Prompt:
State, as a number alone, how many lines of the entries contain the word "pixels".

Given data:
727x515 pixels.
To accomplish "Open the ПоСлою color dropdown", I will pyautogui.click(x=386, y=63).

...

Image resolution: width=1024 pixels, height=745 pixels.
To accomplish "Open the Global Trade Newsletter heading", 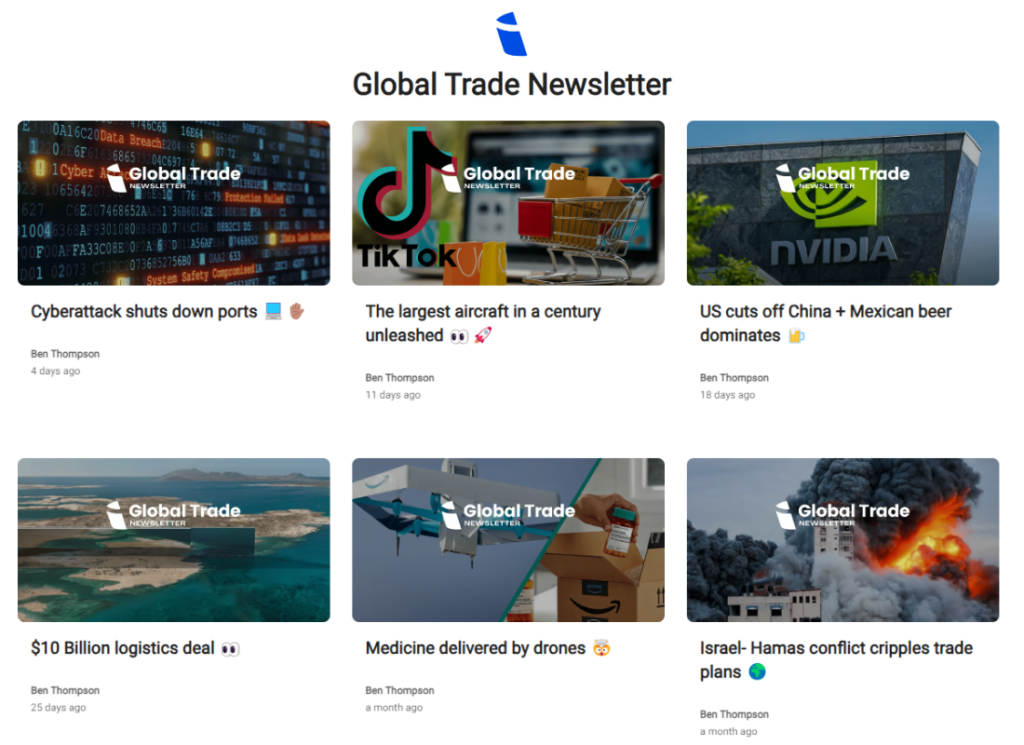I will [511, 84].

==

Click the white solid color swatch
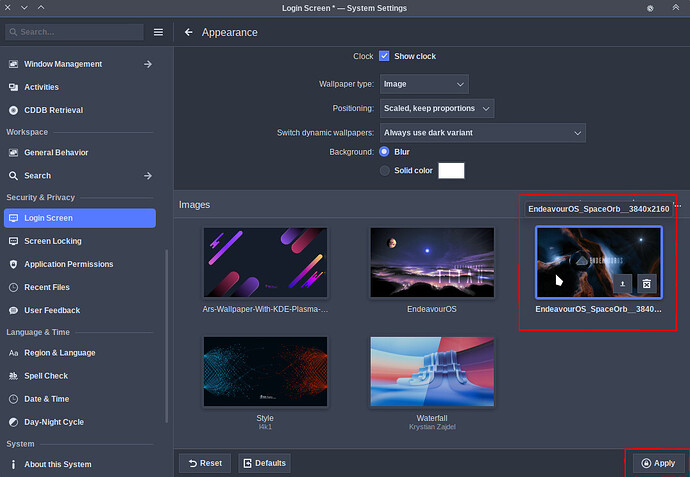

Answer to the exercise:
2